Could you transcribe the records below exactly, leaving out every picture?

Dataset records
BEGIN

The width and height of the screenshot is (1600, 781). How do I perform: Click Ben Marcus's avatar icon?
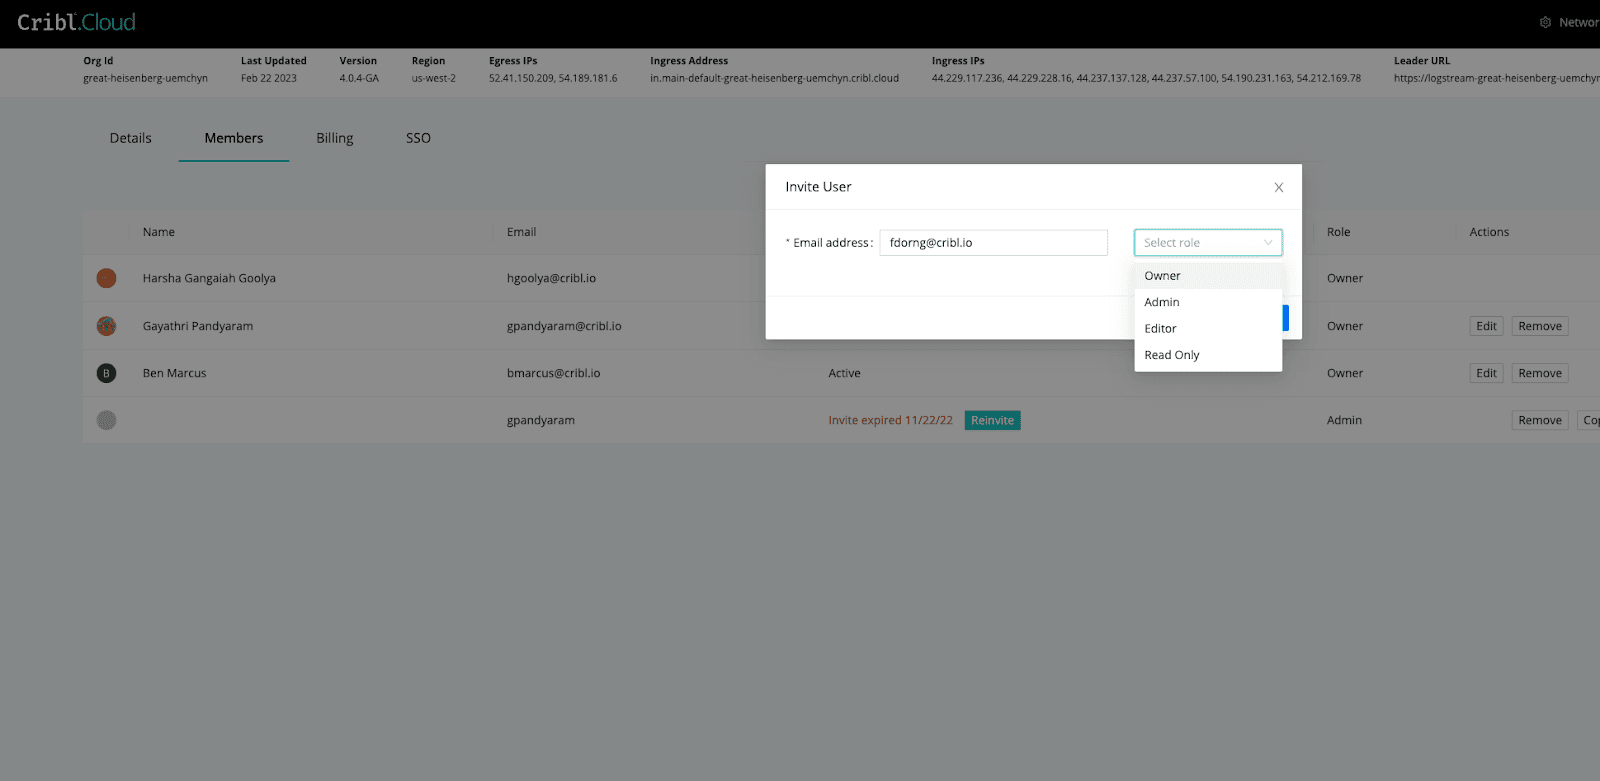point(106,373)
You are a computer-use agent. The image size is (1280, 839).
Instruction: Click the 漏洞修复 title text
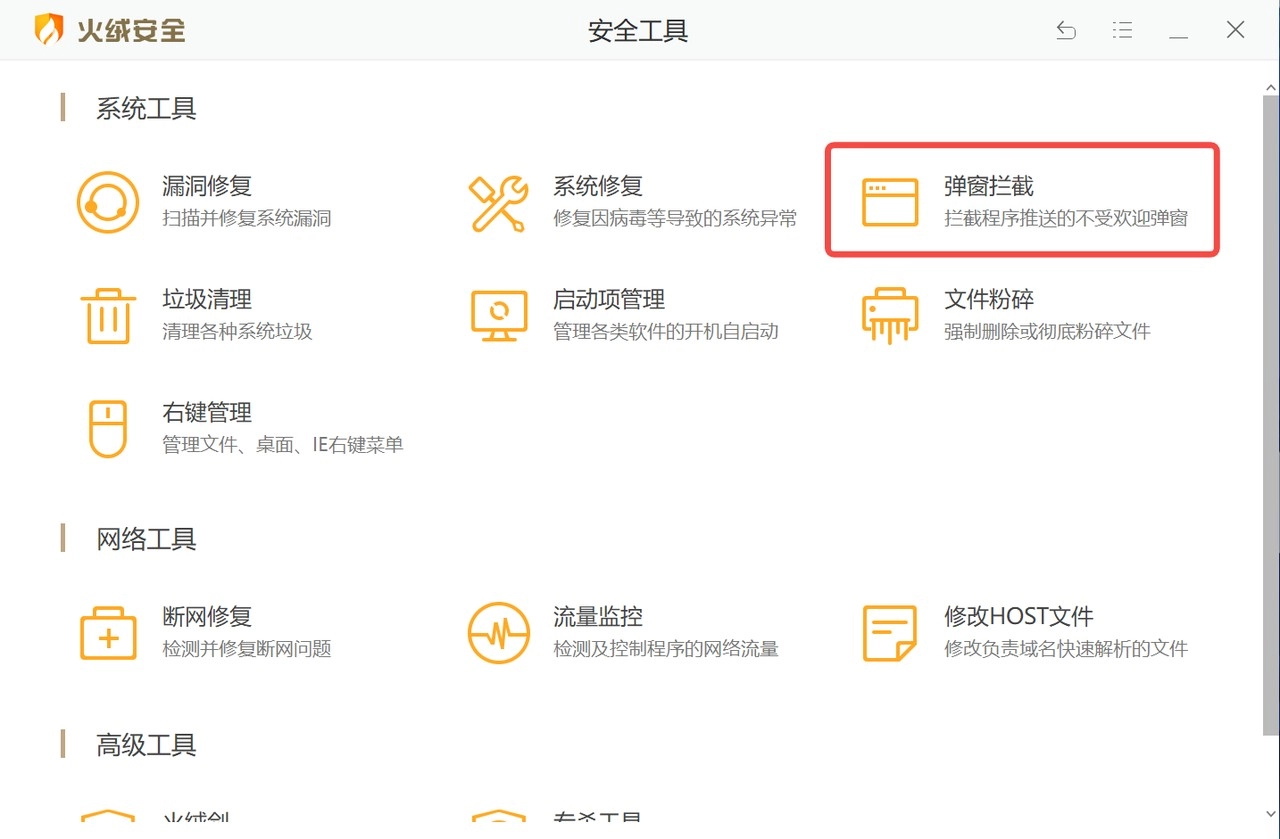pyautogui.click(x=207, y=186)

END

= Result =
The width and height of the screenshot is (1600, 781). How do I perform: Click Ben Marcus's avatar icon?
point(106,373)
You are a computer-use agent. The image size is (1280, 839).
Instruction: Click the 漏洞修复 title text
pyautogui.click(x=207, y=186)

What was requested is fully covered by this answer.